▸ **Exercise**:
Which lines of the records contain "computer"? Collect every one of them.
___ Recorded data
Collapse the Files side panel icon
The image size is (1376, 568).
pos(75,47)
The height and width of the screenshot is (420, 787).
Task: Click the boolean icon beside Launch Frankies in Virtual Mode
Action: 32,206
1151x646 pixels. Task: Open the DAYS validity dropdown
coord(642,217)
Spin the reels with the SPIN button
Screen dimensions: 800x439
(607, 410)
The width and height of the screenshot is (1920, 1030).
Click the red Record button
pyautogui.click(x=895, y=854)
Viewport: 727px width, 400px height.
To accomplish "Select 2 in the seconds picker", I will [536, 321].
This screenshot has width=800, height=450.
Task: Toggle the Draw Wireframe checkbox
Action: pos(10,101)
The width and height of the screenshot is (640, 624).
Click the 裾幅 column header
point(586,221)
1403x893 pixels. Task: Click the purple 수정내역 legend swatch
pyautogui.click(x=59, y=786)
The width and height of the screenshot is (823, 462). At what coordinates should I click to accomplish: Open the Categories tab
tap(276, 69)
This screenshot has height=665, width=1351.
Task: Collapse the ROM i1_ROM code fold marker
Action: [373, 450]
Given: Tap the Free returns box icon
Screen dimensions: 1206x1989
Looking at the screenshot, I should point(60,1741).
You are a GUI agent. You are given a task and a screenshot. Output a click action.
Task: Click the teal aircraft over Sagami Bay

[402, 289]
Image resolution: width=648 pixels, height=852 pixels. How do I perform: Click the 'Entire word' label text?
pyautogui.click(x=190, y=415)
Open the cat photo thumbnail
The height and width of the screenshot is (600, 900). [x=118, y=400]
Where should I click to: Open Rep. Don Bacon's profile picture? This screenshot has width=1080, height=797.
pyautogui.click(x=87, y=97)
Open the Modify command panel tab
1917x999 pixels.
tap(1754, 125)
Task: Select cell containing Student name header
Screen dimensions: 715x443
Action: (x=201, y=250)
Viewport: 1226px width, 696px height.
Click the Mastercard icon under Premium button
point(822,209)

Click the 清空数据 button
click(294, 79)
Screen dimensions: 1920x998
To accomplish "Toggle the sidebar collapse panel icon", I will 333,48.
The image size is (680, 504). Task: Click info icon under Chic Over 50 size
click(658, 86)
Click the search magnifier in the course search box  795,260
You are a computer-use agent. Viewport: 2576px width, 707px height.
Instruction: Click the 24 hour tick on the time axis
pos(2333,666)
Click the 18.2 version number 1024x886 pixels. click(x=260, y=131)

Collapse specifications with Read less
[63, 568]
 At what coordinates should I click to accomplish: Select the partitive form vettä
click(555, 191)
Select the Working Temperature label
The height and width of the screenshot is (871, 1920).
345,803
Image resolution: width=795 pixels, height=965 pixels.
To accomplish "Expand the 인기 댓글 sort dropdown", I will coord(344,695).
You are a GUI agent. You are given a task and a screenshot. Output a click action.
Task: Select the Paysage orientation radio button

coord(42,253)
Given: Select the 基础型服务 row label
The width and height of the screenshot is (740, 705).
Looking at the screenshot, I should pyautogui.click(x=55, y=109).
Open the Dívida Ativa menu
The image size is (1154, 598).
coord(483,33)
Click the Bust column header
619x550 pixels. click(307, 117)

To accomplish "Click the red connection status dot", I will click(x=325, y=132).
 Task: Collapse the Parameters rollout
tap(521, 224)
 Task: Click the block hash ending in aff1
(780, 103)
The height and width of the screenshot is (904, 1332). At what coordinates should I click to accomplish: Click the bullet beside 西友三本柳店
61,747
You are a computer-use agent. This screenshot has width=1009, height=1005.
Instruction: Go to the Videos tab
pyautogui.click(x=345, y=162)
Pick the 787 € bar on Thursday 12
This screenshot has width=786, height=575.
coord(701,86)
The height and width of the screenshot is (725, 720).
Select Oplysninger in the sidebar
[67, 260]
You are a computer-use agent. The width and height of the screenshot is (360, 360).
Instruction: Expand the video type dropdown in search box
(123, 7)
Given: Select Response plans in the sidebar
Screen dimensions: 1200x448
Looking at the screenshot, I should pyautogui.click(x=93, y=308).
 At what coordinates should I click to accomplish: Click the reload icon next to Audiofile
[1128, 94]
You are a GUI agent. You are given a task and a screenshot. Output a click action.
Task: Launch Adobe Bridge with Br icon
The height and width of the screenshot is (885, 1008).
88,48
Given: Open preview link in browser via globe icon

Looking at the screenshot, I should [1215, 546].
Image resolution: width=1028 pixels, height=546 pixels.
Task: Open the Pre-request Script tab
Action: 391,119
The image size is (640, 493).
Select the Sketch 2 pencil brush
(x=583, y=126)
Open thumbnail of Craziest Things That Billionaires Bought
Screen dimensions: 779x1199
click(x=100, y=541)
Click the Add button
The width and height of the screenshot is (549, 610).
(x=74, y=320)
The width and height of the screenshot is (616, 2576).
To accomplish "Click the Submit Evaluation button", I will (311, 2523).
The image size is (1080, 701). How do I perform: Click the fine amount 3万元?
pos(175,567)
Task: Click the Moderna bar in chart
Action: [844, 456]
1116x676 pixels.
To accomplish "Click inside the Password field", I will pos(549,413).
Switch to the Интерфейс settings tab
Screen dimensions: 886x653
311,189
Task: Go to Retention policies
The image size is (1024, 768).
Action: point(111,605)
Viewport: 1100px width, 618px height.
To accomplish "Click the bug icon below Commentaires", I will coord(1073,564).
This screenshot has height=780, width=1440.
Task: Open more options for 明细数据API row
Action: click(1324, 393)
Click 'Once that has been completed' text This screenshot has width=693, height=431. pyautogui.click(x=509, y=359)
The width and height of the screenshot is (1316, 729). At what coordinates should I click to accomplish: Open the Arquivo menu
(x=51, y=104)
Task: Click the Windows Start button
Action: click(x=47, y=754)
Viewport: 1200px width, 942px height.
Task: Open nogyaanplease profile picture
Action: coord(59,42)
______
▸ **Answer to this problem**:
You are a computer-use agent. Viewport: 2576px width, 707px height.
You are a computer-use agent. This screenshot has width=1009, height=1005.
You are a computer-use agent. The width and height of the screenshot is (360, 360).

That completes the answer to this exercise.